▶ YOUR INSTRUCTIONS
Could you copy the whole listing below exactly as written?

▶ RECORDS FOR THIS EXERCISE

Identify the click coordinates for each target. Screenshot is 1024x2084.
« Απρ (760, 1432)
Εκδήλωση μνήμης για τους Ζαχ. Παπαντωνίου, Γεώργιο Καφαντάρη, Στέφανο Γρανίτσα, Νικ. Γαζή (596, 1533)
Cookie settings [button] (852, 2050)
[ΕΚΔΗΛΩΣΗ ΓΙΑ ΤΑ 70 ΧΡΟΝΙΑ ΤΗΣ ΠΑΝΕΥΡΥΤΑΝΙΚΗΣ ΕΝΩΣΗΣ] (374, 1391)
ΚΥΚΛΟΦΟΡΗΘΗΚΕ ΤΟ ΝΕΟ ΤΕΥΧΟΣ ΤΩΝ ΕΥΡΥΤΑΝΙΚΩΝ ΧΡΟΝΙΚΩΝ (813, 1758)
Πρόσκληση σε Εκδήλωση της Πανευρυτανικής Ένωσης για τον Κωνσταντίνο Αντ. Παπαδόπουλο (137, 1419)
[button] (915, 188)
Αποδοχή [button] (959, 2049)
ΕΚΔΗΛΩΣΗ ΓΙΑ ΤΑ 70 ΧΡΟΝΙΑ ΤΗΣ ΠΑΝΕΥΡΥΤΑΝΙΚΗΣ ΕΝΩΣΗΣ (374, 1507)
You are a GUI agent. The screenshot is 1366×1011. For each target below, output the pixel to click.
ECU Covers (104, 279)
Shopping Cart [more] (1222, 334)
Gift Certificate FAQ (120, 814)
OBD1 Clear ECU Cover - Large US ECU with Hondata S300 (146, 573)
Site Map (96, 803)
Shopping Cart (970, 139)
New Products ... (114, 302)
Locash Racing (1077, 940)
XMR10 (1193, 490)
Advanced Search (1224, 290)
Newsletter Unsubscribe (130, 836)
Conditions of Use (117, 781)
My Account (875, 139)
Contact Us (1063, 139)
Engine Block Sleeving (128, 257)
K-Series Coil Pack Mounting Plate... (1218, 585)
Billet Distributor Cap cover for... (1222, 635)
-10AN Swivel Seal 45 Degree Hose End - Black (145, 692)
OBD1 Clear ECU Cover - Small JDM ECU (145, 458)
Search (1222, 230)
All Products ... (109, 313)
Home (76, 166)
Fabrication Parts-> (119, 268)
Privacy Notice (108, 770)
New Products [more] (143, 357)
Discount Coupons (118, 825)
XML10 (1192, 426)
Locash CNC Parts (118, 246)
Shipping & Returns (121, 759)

▶ ANSWER TO THIS EXERCISE
Identify the click coordinates for each target. Screenshot is 1024x2084.
« Απρ (760, 1432)
Εκδήλωση μνήμης για τους Ζαχ. Παπαντωνίου, Γεώργιο Καφαντάρη, Στέφανο Γρανίτσα, Νικ. Γαζή (596, 1533)
Cookie settings [button] (852, 2050)
[ΕΚΔΗΛΩΣΗ ΓΙΑ ΤΑ 70 ΧΡΟΝΙΑ ΤΗΣ ΠΑΝΕΥΡΥΤΑΝΙΚΗΣ ΕΝΩΣΗΣ] (374, 1391)
ΚΥΚΛΟΦΟΡΗΘΗΚΕ ΤΟ ΝΕΟ ΤΕΥΧΟΣ ΤΩΝ ΕΥΡΥΤΑΝΙΚΩΝ ΧΡΟΝΙΚΩΝ (813, 1758)
Πρόσκληση σε Εκδήλωση της Πανευρυτανικής Ένωσης για τον Κωνσταντίνο Αντ. Παπαδόπουλο (137, 1419)
[button] (915, 188)
Αποδοχή [button] (959, 2049)
ΕΚΔΗΛΩΣΗ ΓΙΑ ΤΑ 70 ΧΡΟΝΙΑ ΤΗΣ ΠΑΝΕΥΡΥΤΑΝΙΚΗΣ ΕΝΩΣΗΣ (374, 1507)
You are a GUI agent. The screenshot is 1366×1011. For each target below, output the pixel to click.
ECU Covers (104, 279)
Shopping Cart [more] (1222, 334)
Gift Certificate FAQ (120, 814)
OBD1 Clear ECU Cover - Large US ECU with Hondata S300 (146, 573)
Site Map (96, 803)
Shopping Cart (970, 139)
New Products ... (114, 302)
Locash Racing (1077, 940)
XMR10 (1193, 490)
Advanced Search (1224, 290)
Newsletter Unsubscribe (130, 836)
Conditions of Use (117, 781)
My Account (875, 139)
Contact Us (1063, 139)
Engine Block Sleeving (128, 257)
K-Series Coil Pack Mounting Plate... (1218, 585)
Billet Distributor Cap cover for... (1222, 635)
-10AN Swivel Seal 45 Degree Hose End - Black (145, 692)
OBD1 Clear ECU Cover - Small JDM ECU (145, 458)
Search (1222, 230)
All Products ... (109, 313)
Home (76, 166)
Fabrication Parts-> (119, 268)
Privacy Notice (108, 770)
New Products [more] (143, 357)
Discount Coupons (118, 825)
XML10 (1192, 426)
Locash CNC Parts (118, 246)
Shipping & Returns (121, 759)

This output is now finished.